The first indication that GRASP proteins participate in unconventional secretion of cytosolic proteins came from a study on AcbA secretion in Dictyostelium discoideum [78]. Due to the lack of an ER signal peptide, AcbA is secreted through an unconventional pathway. This process requires GrpA, the ortholog of the mammalian GRASPs in D. discoideum [78]. Similarly, in yeast Scicchciromyces cerevisiae and Pichia pastoris, the AcbA ortholog Acb1 is released from the cytosol to extracellular space upon starvation, which also depends on the GRASP homologue Grh1 [79, 80]. Subsequently, GRASP homologues have been indicated in the secretion of a variety cytosolic molecules in different species and cell types, such as Udp2 in Drosophila fat cells [81], IL-1β, IL-18, TGFB1 and HMGB1 in mammalian macrophages (Figure 3A) [82, 83], and IDE (insulin-degrading enzyme) secretion in Alzheimer disease neurons [84]. In addition to GRASP55, autophagy is also required for the secretion of some of these proteins [85–87]. Besides proteins, polysaccharide [88] and RNAs [89] can also be secreted in Cryptococcus neoformans in a GRASP-dependent manner. Collectively, despite the identification of multiple substrates in stress-induced, autophagy- and GRASP55-dependent unconventional secretion, no direct interactions between GRASP55 and the cargo molecules (except TGFB1) have been reported (Table 1) [87]. How GRASP55 senses cellular stresses, recruits cytosolic proteins, and sends them to the extracellular space remain as major unanswered questions in the field.

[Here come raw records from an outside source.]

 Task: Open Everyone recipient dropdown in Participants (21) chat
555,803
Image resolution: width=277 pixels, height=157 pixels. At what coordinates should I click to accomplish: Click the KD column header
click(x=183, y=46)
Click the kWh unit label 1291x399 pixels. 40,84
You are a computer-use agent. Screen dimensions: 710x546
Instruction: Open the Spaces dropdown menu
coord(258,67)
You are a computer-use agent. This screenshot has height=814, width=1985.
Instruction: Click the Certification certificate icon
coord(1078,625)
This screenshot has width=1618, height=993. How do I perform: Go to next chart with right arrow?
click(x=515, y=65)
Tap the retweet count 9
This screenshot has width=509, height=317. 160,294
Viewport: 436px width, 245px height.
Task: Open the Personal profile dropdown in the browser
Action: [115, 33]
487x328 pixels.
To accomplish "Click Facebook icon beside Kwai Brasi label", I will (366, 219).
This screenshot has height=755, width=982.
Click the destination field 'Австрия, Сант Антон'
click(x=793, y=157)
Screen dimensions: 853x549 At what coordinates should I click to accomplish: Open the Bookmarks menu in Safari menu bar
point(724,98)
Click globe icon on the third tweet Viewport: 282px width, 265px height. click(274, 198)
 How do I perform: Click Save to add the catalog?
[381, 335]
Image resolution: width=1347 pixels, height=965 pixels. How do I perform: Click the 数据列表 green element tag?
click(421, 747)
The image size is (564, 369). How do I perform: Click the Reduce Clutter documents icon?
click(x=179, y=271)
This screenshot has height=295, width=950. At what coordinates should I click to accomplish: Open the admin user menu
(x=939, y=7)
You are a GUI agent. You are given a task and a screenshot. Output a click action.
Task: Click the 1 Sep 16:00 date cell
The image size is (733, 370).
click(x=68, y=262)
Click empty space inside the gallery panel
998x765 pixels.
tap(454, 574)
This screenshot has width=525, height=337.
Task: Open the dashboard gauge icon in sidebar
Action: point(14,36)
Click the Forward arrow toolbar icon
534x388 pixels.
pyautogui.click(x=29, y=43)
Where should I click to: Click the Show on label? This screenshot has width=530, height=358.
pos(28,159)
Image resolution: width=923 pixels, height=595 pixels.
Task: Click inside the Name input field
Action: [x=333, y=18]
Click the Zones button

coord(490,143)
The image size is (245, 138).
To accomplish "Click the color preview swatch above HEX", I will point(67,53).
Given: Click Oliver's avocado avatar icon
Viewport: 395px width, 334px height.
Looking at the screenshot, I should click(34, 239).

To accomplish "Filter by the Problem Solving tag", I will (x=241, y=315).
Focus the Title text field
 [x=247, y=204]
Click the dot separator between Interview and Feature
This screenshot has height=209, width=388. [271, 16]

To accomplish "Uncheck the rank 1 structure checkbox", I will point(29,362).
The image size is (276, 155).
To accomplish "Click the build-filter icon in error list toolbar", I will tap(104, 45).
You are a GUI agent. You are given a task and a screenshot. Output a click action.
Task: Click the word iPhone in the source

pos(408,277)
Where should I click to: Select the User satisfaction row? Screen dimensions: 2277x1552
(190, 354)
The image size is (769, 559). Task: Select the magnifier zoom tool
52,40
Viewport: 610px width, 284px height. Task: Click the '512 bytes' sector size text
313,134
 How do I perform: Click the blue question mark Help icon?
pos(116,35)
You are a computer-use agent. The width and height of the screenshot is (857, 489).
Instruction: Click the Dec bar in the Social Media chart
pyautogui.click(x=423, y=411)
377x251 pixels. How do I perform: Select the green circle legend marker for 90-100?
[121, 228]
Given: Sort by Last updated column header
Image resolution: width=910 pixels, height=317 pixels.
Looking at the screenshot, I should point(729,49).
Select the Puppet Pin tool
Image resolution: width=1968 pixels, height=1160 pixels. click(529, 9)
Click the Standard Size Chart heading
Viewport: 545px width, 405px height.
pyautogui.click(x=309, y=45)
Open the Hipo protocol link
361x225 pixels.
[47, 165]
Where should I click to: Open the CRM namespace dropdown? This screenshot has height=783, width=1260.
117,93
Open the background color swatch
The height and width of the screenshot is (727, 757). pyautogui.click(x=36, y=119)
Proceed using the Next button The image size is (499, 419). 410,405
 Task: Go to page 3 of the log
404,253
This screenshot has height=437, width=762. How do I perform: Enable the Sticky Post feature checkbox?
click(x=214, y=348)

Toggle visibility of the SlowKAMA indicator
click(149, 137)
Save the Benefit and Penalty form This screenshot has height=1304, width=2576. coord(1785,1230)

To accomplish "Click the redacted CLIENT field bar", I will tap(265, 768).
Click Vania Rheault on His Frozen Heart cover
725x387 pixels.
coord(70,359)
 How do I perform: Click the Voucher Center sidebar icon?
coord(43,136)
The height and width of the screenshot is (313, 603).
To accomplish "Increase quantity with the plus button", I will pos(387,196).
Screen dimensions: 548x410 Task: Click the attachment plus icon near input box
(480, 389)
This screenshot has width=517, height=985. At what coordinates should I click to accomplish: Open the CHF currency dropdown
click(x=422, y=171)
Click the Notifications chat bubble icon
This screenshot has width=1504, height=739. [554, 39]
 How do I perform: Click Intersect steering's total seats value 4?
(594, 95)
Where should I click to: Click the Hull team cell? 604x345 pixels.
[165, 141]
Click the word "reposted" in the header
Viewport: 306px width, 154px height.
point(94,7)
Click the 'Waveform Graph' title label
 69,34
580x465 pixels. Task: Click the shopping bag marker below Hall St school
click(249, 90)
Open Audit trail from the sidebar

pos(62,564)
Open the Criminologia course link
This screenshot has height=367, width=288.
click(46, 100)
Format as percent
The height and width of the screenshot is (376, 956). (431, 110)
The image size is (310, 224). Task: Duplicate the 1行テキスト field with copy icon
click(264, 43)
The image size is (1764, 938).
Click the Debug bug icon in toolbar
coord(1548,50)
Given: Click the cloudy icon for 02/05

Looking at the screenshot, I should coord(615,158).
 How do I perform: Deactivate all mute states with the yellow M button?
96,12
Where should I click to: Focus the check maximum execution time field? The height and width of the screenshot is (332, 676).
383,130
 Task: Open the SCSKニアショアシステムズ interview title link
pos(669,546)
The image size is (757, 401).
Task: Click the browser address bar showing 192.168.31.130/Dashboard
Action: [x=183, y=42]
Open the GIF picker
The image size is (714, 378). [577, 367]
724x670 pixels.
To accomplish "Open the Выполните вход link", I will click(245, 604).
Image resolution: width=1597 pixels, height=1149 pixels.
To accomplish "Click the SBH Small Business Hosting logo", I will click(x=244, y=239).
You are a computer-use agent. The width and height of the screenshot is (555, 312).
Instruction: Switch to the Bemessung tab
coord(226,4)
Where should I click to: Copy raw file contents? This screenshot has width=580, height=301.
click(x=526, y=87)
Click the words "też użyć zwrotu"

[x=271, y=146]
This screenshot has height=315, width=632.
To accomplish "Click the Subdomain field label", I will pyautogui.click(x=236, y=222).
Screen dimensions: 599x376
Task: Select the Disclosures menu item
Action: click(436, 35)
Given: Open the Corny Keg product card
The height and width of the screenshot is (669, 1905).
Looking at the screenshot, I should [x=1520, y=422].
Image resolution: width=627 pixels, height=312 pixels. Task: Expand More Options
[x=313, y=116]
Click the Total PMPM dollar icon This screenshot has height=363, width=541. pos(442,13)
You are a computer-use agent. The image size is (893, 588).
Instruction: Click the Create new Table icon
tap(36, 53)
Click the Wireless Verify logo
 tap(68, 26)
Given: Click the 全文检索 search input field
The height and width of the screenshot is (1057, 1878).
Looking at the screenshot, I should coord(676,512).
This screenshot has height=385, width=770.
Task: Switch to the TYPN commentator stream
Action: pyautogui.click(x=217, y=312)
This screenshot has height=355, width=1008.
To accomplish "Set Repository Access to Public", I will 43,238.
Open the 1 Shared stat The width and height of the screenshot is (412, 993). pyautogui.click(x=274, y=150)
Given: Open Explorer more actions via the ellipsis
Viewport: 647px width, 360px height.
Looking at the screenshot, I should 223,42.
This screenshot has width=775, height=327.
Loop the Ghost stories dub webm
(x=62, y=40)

Figure 3. — (A) Schematic model of GRASP55 function in unconventional protein secretion (UPS). Most transmembrane proteins, such as CFTR, are conventionally transported from the ER to the Golgi, and then to the plasma membrane (left, Conventional protein secretion pathway). Transmembrane ΔF508-CFTR can be delivered to the plasma membrane via a GRASP55-dependent and Golgi-independent pathway (middle, classified as Type IV UPS). ΔF508-CFTR UPS is induced by ER stress or inhibition of conventional protein secretion, which causes phosphorylation and monomerization of GRASP55. GRASP55 monomer then binds to ΔF508-CFTR and Sec16A at the ER exit sites and facilitates UPS. GRASP55 is also involved in unconventional secretion of some leaderless cytosolic proteins (right, classified as Type III UPS). IL-1β is one of the well-characterized cargo under starvation conditions. Once its mature form is produced, IL-1β is translocated into the ERGIC lumen, and then delivered by unconfirmed membrane carriers, possibly secretory autophagosomes, endolysosome or multi-vesicular bodies (MVB), to the plasma membrane for secretion. Here the exact role of GRASP55 is still unclear. (B) Schematic model of GRASP55 function in Golgi stacking and autophagosome-lysosome tethering. In growth conditions, GRASP55 localizes in *medial-trans* Golgi to glue adjacent cisternae together into stacks. Upon glucose- or amino acid-starvation, GRASP55 is translocated to the autophagosome and lysosome interface, where it binds LC3-II on autophagosomes and LAMP2 on lysosomes, and thereby facilitates the fusion of these two membrane organelles. Additionally, it promotes the targeting and assembly of the PtdIns3K UVRAG complex on autophagosomes to facilitate autophagosome maturation. For better visibility not all membranes are drawn on the same scale. Abbreviations: ER, Endoplasmic reticulum; ERGIC, the ER-Golgi intermediate compartment; MVB, multi-vesicular bodies; PM, plasma membrane; UPS, unconventional protein secretion.

Table 1.

List of cargo molecules in GRASPs-dependent unconventional protein secretion.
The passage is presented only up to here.